Les universités américaines exploitent aujourd'hui de nombreuses informations sur leurs étudiants et postulants : identité, notes d'examen, parcours scolaire, contribution sur les médis sociaux, entre autres. L'analyse de ces Big Data permet de dresser un profil précis des capacités de chacun. En mode prédictif, ces données indiquent le potentiel des élèves qui sortent du lycée et postulent à l'université dans un système américain plutôt sélectif à l'entrée. Si l'intention se veut bienveillante - aider chacun à avancer dans ses études - les risques de disparité et de préjugés, notamment communautaires, sont importants.

Des spécialistes américains du monde universitaire se sont réunis en juin dernier à l'Université de Stanford pour préconiser des usages éthiques des données sur les étudiants.

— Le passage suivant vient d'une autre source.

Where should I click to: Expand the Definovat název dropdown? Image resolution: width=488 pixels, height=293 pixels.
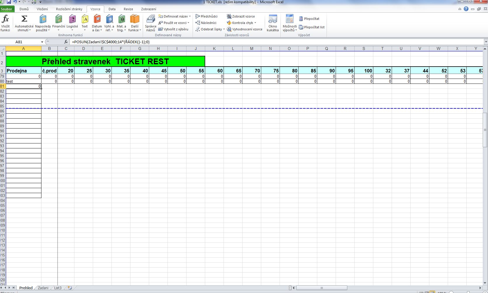(190, 16)
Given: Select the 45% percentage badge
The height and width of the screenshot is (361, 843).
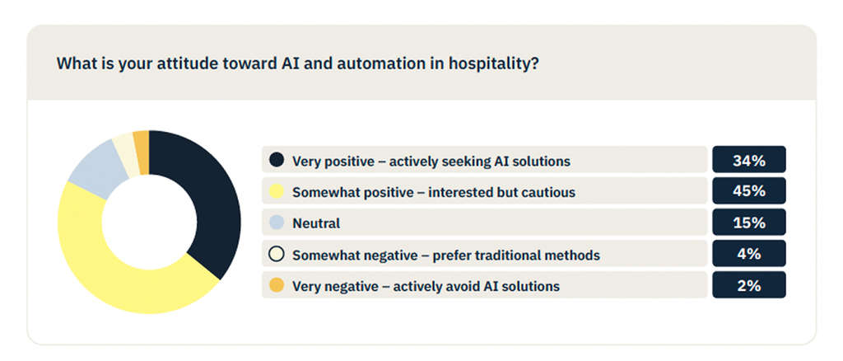Looking at the screenshot, I should (748, 191).
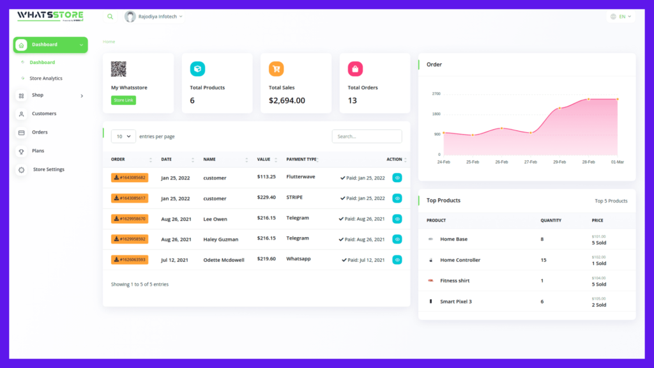654x368 pixels.
Task: Click the Total Products cube icon
Action: (x=197, y=69)
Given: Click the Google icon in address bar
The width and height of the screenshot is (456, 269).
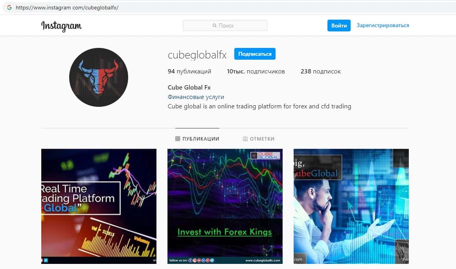Looking at the screenshot, I should [x=9, y=7].
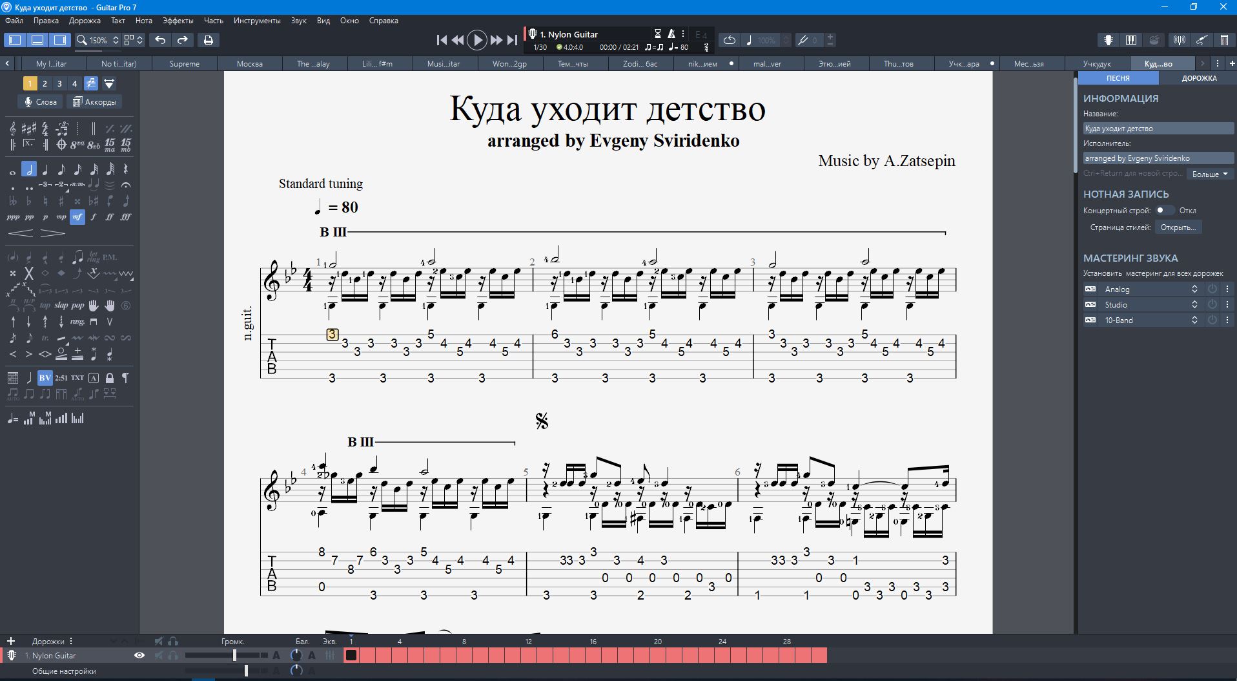This screenshot has height=681, width=1237.
Task: Adjust the Nylon Guitar volume slider
Action: coord(234,655)
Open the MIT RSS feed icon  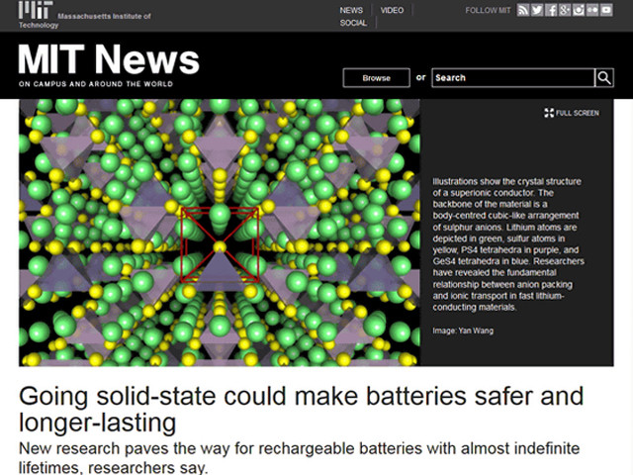pos(523,10)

L'objectif vise à éviter toute dérive et à assurer que les Big Data aident les universités qui en ont le plus besoin - en l'occurrence, de petites universités qui reçoivent de nombreux étudiants des communautés noires et hispaniques plus exposées à l'échec scolaire. Difficile en effet pour ces institutions aux budgets serrés, de s'offrir des technologies d'analyse des Big Data.  En attendant les conclusions de cette réunion, des mots d'ordre posent déjà un garde-fou pour exploiter les données : transparence, collaboration et objectifs en faveur des étudiants. Quant aux établissements pour qui les Big Data restent un luxe, ils vont devoir faire preuve de créativité pour se doter de moyens d'exploiter les données qui aideront les étudiants les plus fragiles. Révolution numérique oblige.